The topic of loot boxes was briefly touched on by Angus Abadee, director for policy and legislation at Liquor and Gaming NSW, and Julian Hoskins, principal of boutique law firm Senet Legal, during Ashton Media's Esports Conference last week. Hoskins in particular noted that loot boxes were being looked at by legislators and regulators around the world, and he stressed that the complexity of their implementation was a key factor for regulators.
"Loot boxes by their nature are not picked up in the Interactive Gambling Act," Hoskins said. "The complexity is ... when you have a third party platform, whether it be Steam's marketplace or integrated, that's the complexity, and that's what the Senate inquiry will focus on. I suspect what will eventually happen is that there might be some restrictions on accessibility of third party platforms, but I suspect loot boxes might be left alone."

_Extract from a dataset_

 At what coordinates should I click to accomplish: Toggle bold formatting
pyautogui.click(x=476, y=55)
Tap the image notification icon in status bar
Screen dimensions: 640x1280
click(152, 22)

Abadee offered more insight from a government perspective, noting that NSW did not believe loot boxes constituted gambling per se. However, their major concern was the ecosystem in which those loot boxes operated — a loot box in Overwatch isn't the same as a tradeable PUBG or CS:GO crate, where users can trade those items on a secondary marketplace.
"[They're] similar to a Kinder Surprise or trading card games in terms of purchasing the right to open it up and getting a prize, not knowing the value," Abadee said. "It's about the difference between a closed system and one where you have the ability to take the item outside. Where it is occurring in a closed system, from a NSW perspective, it's not considered gambling. In essence, you're not laying a cash stake."

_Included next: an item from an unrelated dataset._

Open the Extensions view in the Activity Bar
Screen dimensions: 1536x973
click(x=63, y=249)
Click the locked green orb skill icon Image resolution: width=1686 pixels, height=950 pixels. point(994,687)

Abadee noted that NSW was supporting a lot of education and discussion amongst stakeholders and gambling regulators. The panel also touched on the need to ensure that some issues weren't conflated: discussion around loot boxes and are separate to the need to implement greater integrity measures into esports, for instance.
The Senate inquiry into loot boxes will largely touch on microtransactions around chance-based items, and whether current consumer protections are adequate. That inquiry is due to report back by the middle of September.
Following notice of a motion submitted by the Australian Greens yesterday, the Australian Senate has supported a move to have the Environment and Communications References Committee investigate the use of loot boxes in video games.
"The more fundamental issue ... is addressing this risk of normalisation of gambling to minors," Abadee said. "I think there is a concession that certain features of [loot boxes] that have gambling-like elements."
A comment paper published in Nature Human Behaviour argues that loot boxes in some video games, including Call of Duty. Infinite Warfare, FIFA 18, Halo Wars 2 and For Honor, can "meet the structural and psychological criteria for gambling".
Disclosure: Kotaku Australia is the media partner of The Esports Conference.
Update: The panel was attended by Angus Abadee from Liquor & Gaming NSW, not Paul Sariban as was outlined in the list of panellists (which can be seen in the second photo). The story has been amended above to correct this.